--- Set exercise 1 ---
Copy the passage of the forum thread about keeping shrimp with a betta that lies between "A lot of bettas" and "to hide in.", inclusive.

--- Selected extract ---
Anyway, 1/3 of a 2.5 gallon tank for the two shrimps could work.

Just give them the java moss so they can feel more safe in it. Also moving the shrimps back and forth for no reason isn't a really good idea.


----------



## Pucky21811 (Jul 31, 2011)

Oh no I would alternate with the Java Moss Ball- not the shrimp! They're staying where they are


----------



## Bombalurina (Oct 10, 2011)

A lot of bettas do like to snack on shrimp, but the shrimp learn pretty quickly to move out of the way and go into hiding. You just need to make sure that the cover is dense enough for them to have hiding spots. Little caves that a betta can't get into, heaps of java moss, live plants etc are all really good for shrimp to hide in.


----------



## Pucky21811 (Jul 31, 2011)

Alrighty thanks everybody: well I came back from job training and the shrimpies had found their way through the divider in the tank into Winnipeg's side. They squeezed through a shrimp-sized spot on either side. I spotted only one of my two shrimp when I first came in the room, and now I see neither. Hopefully they're hiding. Winnipeg didn't seem to notice the one I did see as curiously as she noticed him when I popped them in this morning. I'll leave the divided side there in case they are survivors and can be a refuge. Whoops...


----------

--- Data provided ---
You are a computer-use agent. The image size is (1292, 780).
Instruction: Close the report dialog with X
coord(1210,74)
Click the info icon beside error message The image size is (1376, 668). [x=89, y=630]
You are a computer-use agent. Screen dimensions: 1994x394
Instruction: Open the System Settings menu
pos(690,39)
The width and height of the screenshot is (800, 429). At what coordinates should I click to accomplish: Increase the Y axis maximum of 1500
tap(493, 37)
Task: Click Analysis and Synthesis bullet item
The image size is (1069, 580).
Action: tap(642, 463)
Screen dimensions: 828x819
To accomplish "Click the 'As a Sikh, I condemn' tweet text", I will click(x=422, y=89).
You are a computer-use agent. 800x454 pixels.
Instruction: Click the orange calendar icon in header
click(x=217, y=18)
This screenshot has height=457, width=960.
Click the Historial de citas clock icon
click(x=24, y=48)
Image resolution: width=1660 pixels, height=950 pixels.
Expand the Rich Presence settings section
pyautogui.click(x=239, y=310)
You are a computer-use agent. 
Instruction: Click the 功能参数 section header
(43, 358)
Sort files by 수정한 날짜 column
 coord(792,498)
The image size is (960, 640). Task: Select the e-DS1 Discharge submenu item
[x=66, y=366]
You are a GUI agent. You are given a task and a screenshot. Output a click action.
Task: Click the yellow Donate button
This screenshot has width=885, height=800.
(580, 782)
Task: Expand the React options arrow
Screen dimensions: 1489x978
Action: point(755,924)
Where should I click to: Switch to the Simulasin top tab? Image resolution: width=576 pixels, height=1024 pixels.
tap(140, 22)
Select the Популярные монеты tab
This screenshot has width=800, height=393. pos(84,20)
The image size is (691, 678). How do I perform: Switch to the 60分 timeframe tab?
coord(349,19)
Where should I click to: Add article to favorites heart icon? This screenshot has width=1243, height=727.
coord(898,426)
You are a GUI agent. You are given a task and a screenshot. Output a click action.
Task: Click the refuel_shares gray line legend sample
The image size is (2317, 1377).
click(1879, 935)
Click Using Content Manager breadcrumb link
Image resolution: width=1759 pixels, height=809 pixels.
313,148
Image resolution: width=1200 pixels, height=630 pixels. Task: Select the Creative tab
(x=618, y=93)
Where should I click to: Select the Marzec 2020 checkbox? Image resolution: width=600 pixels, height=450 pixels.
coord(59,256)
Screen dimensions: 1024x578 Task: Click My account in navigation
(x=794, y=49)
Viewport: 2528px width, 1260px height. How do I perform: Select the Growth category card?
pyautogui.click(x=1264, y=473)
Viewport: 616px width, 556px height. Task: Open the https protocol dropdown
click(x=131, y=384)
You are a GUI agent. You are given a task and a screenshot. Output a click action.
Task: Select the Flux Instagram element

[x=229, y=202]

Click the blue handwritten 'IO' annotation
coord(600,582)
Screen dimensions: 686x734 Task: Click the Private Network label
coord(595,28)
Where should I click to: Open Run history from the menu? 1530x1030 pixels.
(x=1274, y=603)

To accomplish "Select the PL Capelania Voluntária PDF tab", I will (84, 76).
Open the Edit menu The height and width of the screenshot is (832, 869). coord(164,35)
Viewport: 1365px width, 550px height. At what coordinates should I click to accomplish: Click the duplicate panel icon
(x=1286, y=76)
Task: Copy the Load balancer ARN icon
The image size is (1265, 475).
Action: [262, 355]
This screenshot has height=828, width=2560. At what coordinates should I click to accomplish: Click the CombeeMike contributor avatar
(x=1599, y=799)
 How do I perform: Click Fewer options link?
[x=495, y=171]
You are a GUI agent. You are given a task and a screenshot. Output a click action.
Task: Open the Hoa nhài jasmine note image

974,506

--- Set exercise 2 ---
Repeat the rows between the one holding "Where should I click to: Add" and the one holding "coord(898,426)", inclusive.

--- Correct output 1 ---
A lot of bettas do like to snack on shrimp, but the shrimp learn pretty quickly to move out of the way and go into hiding. You just need to make sure that the cover is dense enough for them to have hiding spots. Little caves that a betta can't get into, heaps of java moss, live plants etc are all really good for shrimp to hide in.

--- Correct output 2 ---
Where should I click to: Add article to favorites heart icon? This screenshot has width=1243, height=727.
coord(898,426)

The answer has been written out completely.